Back in the United States, Dr. Joseph Popp continued his career as an evolutionary biologist and primatologist. He even wrote the odd self-published book on primates and humans. Popp passed away in 2007 at the age of 55. He left unfinished a memoir about his travels to Africa as a researcher. As a legacy, in Oneonta, New York, we can find The Joseph L. Popp, Jr. Butterfly Conservatory, a sanctuary for butterflies of 279 square meters.

Photo by FLY:D on Unsplash

The juicy business of ransomware

Just as it happened with the DDoS attacks, with a vindictive origin but which has become an online extortion tool, the ransomware suffered the same fate. If in 1989 the first attack of this type was born, the first ransomware, for profit or as a method of personal revenge, in 1996, cryptography experts Adam Young and Moti Yung analyzed the PC Trojan Cyborg and introduce concepts such as public key cryptography or asymmetric cryptography. As opposed to the symmetric cryptography of the Trojan created by Joseph Popp. They also theorize about cryptovirology, that is, the use of cryptography as a combined weapon of viruses and other malware.

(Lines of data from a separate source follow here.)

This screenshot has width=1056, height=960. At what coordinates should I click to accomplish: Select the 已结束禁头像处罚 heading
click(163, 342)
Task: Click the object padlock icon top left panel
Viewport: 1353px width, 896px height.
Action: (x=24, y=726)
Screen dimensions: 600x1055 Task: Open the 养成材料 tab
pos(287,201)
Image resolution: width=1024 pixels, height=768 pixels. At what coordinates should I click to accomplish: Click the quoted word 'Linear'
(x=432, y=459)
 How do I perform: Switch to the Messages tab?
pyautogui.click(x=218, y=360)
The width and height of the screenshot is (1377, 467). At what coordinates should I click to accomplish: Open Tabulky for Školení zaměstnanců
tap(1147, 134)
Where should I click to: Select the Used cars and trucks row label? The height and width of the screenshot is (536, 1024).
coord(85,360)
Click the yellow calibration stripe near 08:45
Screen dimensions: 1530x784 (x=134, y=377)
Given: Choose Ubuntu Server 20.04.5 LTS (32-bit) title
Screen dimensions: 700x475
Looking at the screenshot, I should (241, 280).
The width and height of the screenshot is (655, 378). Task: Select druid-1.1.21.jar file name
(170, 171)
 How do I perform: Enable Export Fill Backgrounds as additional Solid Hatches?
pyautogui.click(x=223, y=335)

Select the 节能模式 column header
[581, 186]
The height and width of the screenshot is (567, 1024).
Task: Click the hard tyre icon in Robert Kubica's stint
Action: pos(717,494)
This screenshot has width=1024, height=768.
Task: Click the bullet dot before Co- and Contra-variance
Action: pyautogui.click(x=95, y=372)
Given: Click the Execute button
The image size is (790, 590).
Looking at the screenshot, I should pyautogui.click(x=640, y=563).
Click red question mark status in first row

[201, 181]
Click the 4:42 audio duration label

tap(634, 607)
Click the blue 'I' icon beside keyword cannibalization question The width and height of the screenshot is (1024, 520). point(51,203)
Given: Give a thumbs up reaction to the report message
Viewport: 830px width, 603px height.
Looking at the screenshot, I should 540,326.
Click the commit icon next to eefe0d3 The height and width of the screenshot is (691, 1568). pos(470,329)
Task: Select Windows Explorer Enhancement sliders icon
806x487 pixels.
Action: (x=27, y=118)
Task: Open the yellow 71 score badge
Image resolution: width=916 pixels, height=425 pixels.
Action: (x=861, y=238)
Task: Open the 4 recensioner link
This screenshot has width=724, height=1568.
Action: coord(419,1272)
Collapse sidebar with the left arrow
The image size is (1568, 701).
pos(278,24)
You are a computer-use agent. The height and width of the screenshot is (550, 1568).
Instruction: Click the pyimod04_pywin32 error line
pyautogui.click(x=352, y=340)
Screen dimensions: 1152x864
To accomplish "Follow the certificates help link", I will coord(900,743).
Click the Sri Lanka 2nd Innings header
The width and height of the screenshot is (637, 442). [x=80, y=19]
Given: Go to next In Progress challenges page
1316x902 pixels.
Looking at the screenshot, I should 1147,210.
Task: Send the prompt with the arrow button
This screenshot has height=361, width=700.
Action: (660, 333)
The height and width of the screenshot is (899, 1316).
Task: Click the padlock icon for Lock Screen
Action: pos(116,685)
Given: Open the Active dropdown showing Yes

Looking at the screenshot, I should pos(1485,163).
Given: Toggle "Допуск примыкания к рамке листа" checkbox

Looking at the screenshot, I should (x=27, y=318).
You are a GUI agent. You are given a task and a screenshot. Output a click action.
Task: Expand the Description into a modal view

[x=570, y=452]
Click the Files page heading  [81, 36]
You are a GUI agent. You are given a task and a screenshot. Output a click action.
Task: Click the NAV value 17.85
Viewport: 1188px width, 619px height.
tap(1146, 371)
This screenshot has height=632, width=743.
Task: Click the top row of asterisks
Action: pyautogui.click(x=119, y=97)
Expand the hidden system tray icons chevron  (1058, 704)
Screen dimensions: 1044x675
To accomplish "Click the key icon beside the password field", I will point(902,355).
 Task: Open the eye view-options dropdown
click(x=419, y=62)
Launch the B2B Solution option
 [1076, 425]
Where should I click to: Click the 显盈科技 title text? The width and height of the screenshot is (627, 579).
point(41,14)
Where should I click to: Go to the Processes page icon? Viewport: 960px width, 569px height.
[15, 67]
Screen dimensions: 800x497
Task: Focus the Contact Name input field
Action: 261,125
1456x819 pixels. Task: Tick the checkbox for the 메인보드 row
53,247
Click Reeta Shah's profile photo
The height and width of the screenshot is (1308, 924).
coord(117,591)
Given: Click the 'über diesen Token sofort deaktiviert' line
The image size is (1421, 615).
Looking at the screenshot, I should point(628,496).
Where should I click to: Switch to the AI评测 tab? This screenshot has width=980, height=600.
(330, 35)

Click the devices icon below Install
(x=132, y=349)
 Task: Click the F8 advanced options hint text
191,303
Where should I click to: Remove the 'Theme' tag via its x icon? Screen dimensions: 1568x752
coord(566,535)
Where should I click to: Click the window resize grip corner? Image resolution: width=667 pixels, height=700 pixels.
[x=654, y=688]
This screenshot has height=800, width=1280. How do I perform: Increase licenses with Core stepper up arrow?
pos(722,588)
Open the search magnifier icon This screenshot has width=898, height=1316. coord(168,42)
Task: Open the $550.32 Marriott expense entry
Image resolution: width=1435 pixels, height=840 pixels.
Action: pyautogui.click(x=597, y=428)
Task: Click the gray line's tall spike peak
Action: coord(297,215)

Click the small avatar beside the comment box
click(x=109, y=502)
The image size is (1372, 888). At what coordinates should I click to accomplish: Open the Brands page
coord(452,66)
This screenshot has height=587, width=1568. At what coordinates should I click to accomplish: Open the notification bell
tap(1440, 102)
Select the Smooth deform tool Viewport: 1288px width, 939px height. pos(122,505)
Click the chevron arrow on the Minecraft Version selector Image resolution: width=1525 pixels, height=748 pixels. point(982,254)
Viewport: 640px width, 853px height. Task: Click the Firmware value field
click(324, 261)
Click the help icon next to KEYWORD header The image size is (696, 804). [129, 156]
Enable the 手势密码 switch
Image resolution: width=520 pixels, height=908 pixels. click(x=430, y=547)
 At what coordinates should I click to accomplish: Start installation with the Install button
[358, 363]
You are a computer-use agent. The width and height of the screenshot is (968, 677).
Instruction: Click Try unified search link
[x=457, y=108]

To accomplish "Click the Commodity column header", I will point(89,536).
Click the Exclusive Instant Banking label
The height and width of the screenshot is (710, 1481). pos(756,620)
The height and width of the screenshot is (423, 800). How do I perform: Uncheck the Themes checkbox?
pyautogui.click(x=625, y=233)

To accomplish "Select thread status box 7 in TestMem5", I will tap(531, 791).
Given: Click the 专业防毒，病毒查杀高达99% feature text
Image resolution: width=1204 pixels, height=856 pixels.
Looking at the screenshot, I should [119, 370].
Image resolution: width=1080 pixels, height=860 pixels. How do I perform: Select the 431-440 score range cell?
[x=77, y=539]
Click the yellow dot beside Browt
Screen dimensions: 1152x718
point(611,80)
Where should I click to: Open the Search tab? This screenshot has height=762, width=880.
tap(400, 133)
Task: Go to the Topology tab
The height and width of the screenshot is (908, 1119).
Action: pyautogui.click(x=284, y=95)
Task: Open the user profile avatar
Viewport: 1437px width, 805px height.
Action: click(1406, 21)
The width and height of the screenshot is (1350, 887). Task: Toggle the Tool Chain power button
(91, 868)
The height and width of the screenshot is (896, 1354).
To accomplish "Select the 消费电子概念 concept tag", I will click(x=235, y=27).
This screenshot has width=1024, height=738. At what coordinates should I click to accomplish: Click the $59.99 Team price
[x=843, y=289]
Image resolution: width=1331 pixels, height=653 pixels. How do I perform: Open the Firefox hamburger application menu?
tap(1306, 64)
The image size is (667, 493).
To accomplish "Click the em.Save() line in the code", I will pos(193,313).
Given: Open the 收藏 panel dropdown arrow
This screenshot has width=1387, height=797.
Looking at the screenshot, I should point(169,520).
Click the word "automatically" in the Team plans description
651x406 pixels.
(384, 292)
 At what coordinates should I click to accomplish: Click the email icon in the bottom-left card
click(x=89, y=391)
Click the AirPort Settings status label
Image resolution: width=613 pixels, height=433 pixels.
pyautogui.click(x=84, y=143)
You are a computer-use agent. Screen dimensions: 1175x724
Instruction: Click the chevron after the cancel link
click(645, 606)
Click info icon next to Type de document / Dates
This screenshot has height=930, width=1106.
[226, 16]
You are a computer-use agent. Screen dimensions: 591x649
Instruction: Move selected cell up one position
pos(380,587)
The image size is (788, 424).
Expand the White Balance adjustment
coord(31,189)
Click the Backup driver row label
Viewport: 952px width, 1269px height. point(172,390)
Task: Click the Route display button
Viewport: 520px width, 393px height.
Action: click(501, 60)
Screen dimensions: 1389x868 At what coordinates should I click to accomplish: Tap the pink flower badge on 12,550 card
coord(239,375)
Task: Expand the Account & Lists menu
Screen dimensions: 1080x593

But it wasn't until 2005 that variants of ransomware as we know them today began to emerge. And in 2010 the number of 10,000 copies of ransomware was reached. That same year Bitcoin emerged. The perfect tool to make ransomware extortion payments. In 2013 extortions arise demanding payments of up to 200 US dollars. There are already more than 100,000 ransomware copies on the online market. And what about 2014. That year CryptoLocker appears, one of the most profitable families of ransomware. In just 100 days, those who use it earn $30 million. Then other equally or more dangerous branches will come, such as WannaCry or NotPetya.

Today, ransomware is sold on internet forums as a service, customer support and all. You do not need computer skills. You buy the ransomware you want, you choose the victims and those responsible for it take care of everything, since they have their own infrastructure. Ransomware as a service the experts call it. Easy money that takes advantage of companies and public bodies with obsolete computers or without security policies. The good news is that there are ways to protect yourself against ransomware but they require acquiring certain habits.